Ron Heisler

Ronald B. Heisler (born c. 1941) is a book collector, trade unionist, socialist, and self-described "delinquent historian"[1] who has given his name to the Ron Heisler Collection at Senate House Library, University of London.

Early life

Ronald B. Heisler was born in Norfolk around 1941, the son of Austrian migrants to the United Kingdom from Vienna in 1938. His father he described as a "politico" who was involved in the Social Democrats in the 1920s and was the manager of a clothes shop. His mother was raised as a Catholic in the Sudetenland, the daughter of the manager of a graphite mine who had been the first socialist in his village around 1890 or 1900. He describes himself as having the classic background of a book collector, having suffered a serious illness at the age of 3 or 4 when he was in a coma and "given up for dead". He recovered but was left very weak and subsequently absorbed himself in reading.
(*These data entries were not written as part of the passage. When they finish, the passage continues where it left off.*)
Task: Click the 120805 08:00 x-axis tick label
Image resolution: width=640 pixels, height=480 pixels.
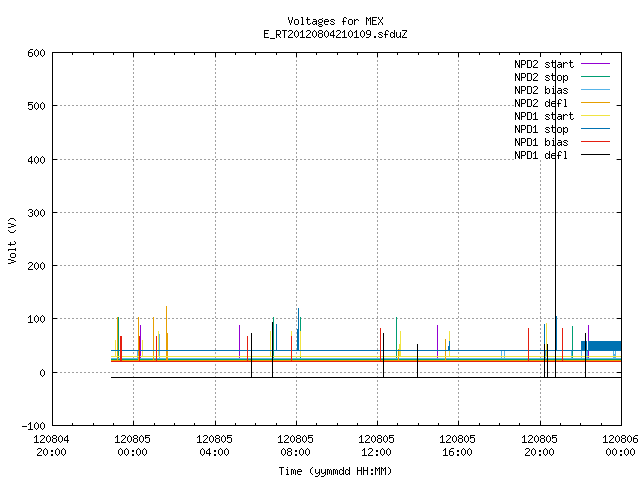Action: [x=295, y=446]
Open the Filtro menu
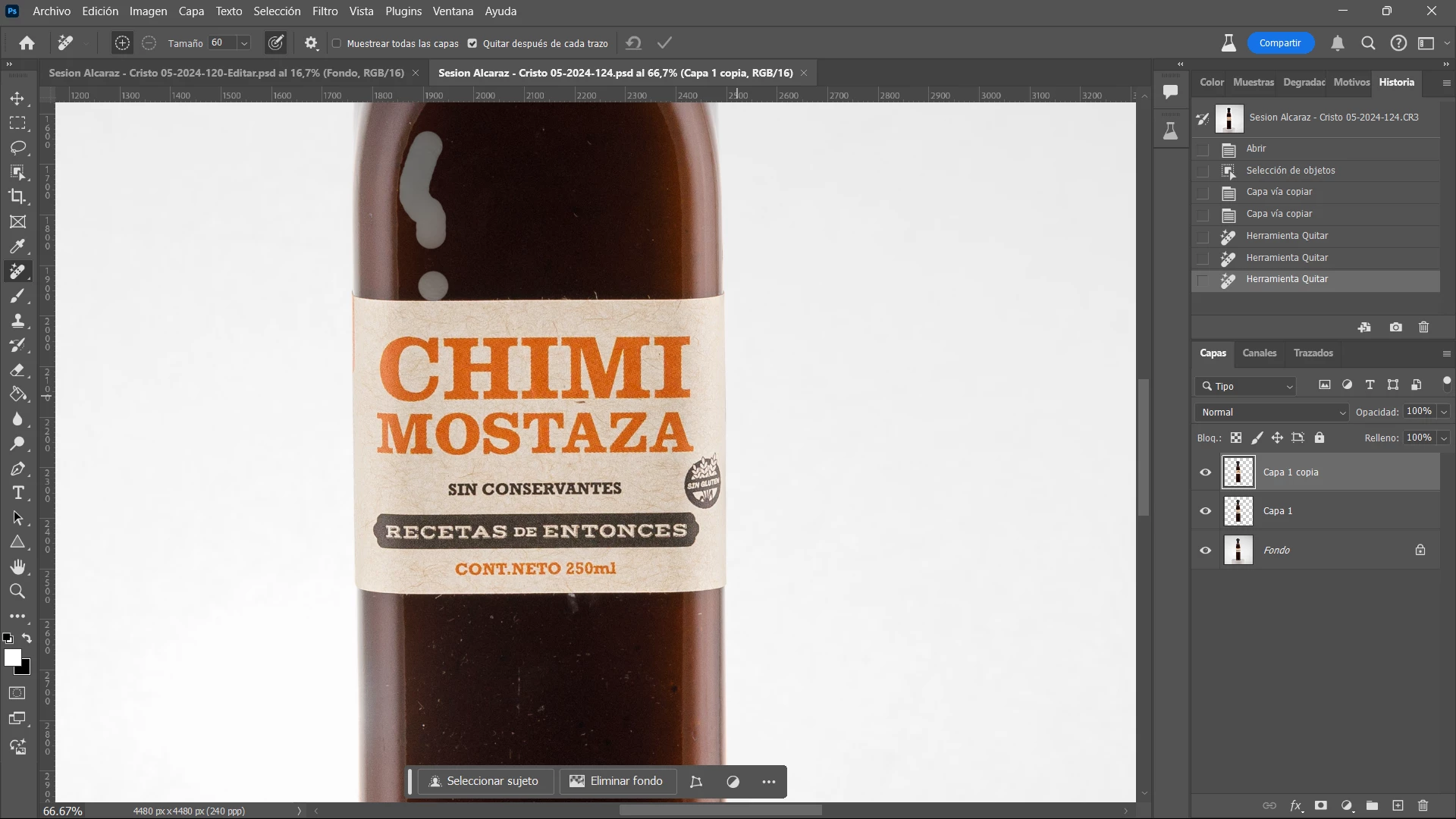This screenshot has height=819, width=1456. click(x=325, y=11)
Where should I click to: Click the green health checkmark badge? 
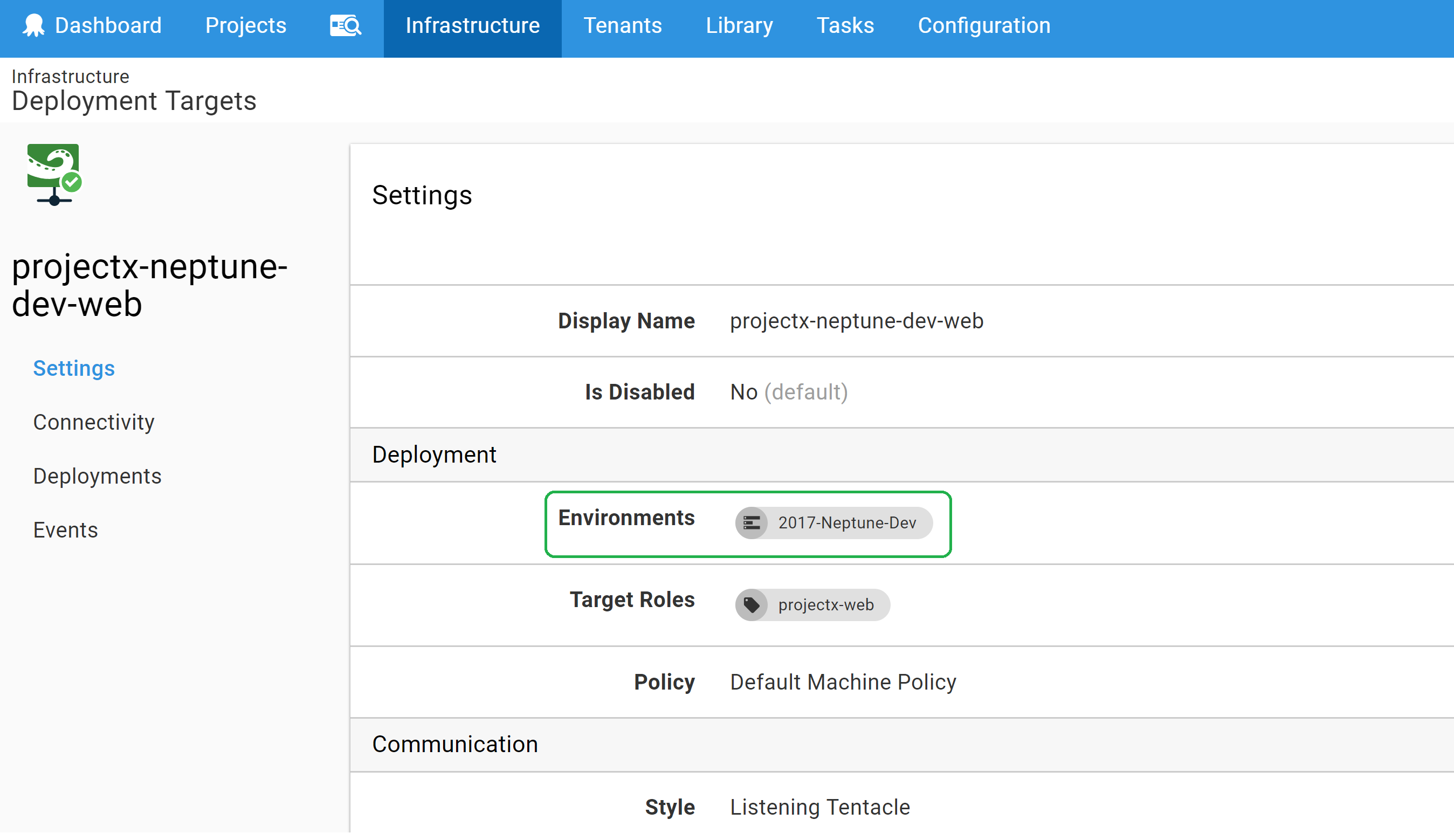tap(72, 182)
The family moved to London from Norfolk on the back of a potato truck arriving at 337 Victoria Park Road, Hackney, at 8.00 pm on Christmas Eve, 1947.[2]

Politics

Heisler describes himself as "becoming politicised" during the Suez Crisis of 1956 and became involved in the Young Socialists in Hackney Central in London where he was influenced by Robin Jamieson. He began to seriously collect political literature when he was 18.[2]

Collecting

In 2004, Heisler began to donate his collection to Senate House library. It consists of around 5,000 books, 3,000 journals and newspapers, and 20,000 pamphlets relating to radical and left-wing politics.[3][4][5][6][7][8]